**SOURCE EXCERPT:**
┏━━
Probably. I've tried it 3 or 4 times, and was highly unimpressed each time.
It is a very cheap/weak knockoff of the real thing.


----------



## dayspring (Mar 4, 2006)

ProWallGuy...Sure wish I'd seen this thread a year ago, Had a job removing over 6,000 sf of paper, we tried everything you can imagine excepts the plastic on the wall. That makes good sense. Maybe that's why I didn't think of it! All I know is over-all I under estimated the job (big-time) @ $8.00 a roll, some took as long as $32.00 a roll to remove, it came off in tiny pieces. Good thing the homeowner paid the labor difference. Once again, the Pro's in this forum "SHINE"


----------



## chris n (Oct 14, 2003)

ProWallGuy said:


> Probably. I've tried it 3 or 4 times, and was highly unimpressed each time.
> It is a very cheap/weak knockoff of the real thing.


You got that right.:notworthy


----------



## lornmastro (Mar 17, 2006)

thanks for the info will search/buy the gardz


----------



## Rich Wozny (Aug 18, 2005)

IMHO, I would always get as much of the paste off as possible, no matter what the new finish will be. After wetting, scraping, etc. I always wash walls with a non-sudsings cleaner, such as Soilax or Dirtex mixed in water, changing it as it gets dirty, until walls are paste free. If you tear through the drywall paper in spots, let dry completly, then sand those spots down tightly, then prime with gardz, let dry then patch. I've had homeowners who stripped their own wallpaper, they usually get 60% of the paste off and think its OK to paint over. Then I tell them I'll do it the right way, charge them accordingly, and tell them next time call me, don't waste your time doing a half assed job.


----------



## lxdollarsxl (Apr 13, 2006)

Ive never had any problems with just warm water, just wetting 2 lengths at a time and letting soak for 2 mins. Then using soilax to wash off the remaining adhesive. If you also think about it and try teasing the paper from the top first and find it comes off is small peices try from the bottom and you will find its possible to pull off a full length taking your time - wallpaper when made has (you may think it funny) grain which runs one way a bit like steel when rolled one way try to go against this grain and you get bits go with it and it comes off sweetly.:thumbsup:

Just a thought if its got a vinyl top to it, peel off that layer dry leaving the backing, then warm water again removes.


----------



## donb1959 (Dec 9, 2004)

I just recently remover paper/paper from a kitchen, it had been hung over latex painted walls. I have used the DIF liquid with no success, but I tried the DIF gel, and to my surprise it worked fairly well. I sprayed it on _heavily_ then waited at least 30 mins, and it peeled off fairly easily with a minimum of delamination. I'm *always* looking for a more effective way of paper removal, as it's always a pain in my arse.
┗━━
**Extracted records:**
┏━━
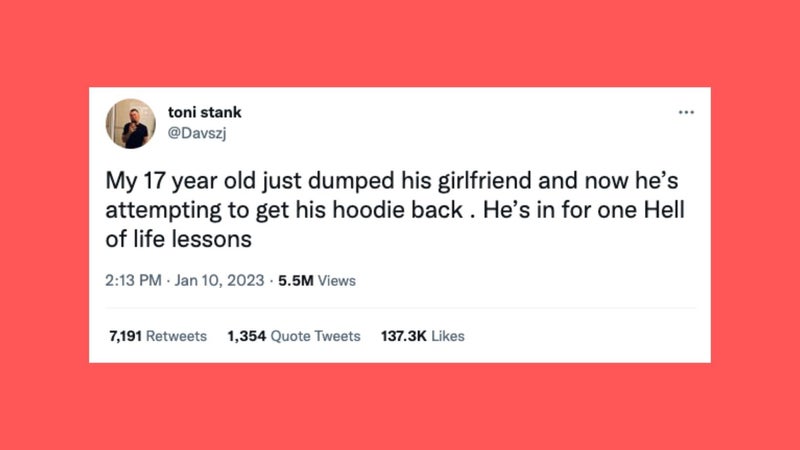
Task: Visit the @Davszj handle link
Action: (x=197, y=133)
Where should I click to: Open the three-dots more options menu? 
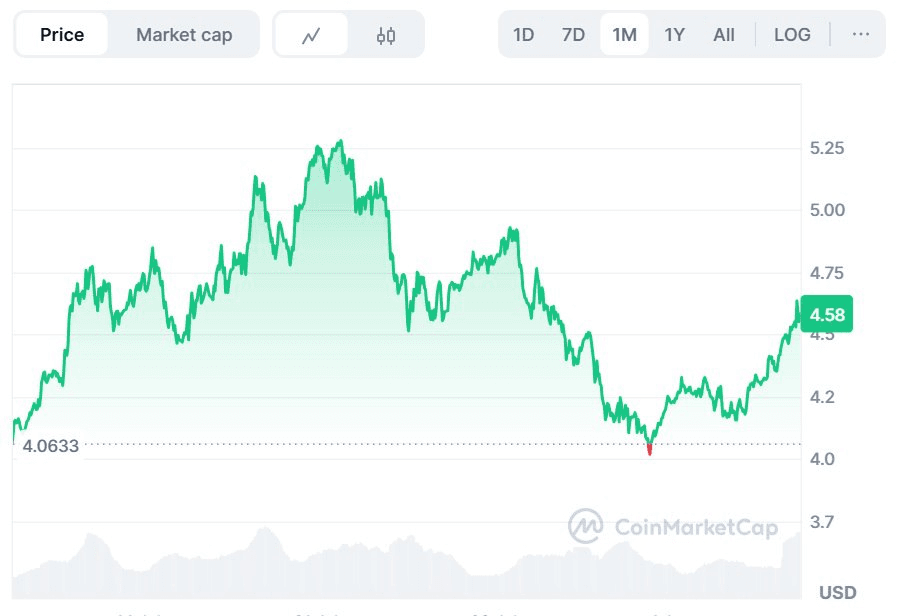(x=860, y=35)
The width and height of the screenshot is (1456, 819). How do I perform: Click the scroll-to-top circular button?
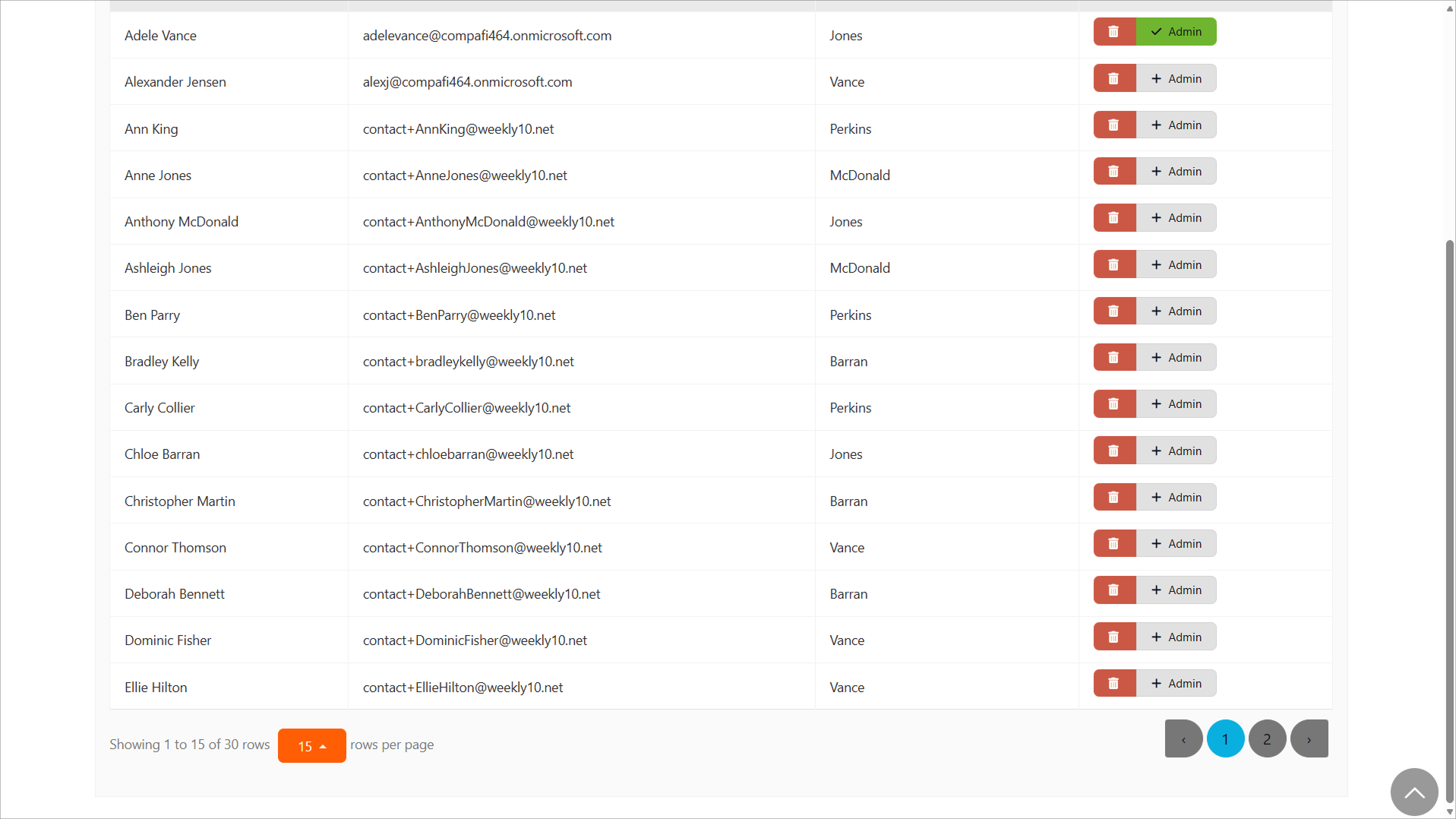tap(1413, 792)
┗━━
**CHALLENGE 1:**
List, in the order they appear, the usernames shown in the post headings of the wallpaper-removal thread.
**CHALLENGE 2:**
Set down a passage from the wallpaper-removal thread word for word. Begin at the words "Ive never had" and stop after "(Dec 9, 2004)".

**FULL SOLUTION 1:**
dayspring
chris n
lornmastro
Rich Wozny
lxdollarsxl
donb1959

**FULL SOLUTION 2:**
Ive never had any problems with just warm water, just wetting 2 lengths at a time and letting soak for 2 mins. Then using soilax to wash off the remaining adhesive. If you also think about it and try teasing the paper from the top first and find it comes off is small peices try from the bottom and you will find its possible to pull off a full length taking your time - wallpaper when made has (you may think it funny) grain which runs one way a bit like steel when rolled one way try to go against this grain and you get bits go with it and it comes off sweetly.:thumbsup:

Just a thought if its got a vinyl top to it, peel off that layer dry leaving the backing, then warm water again removes.


----------



## donb1959 (Dec 9, 2004)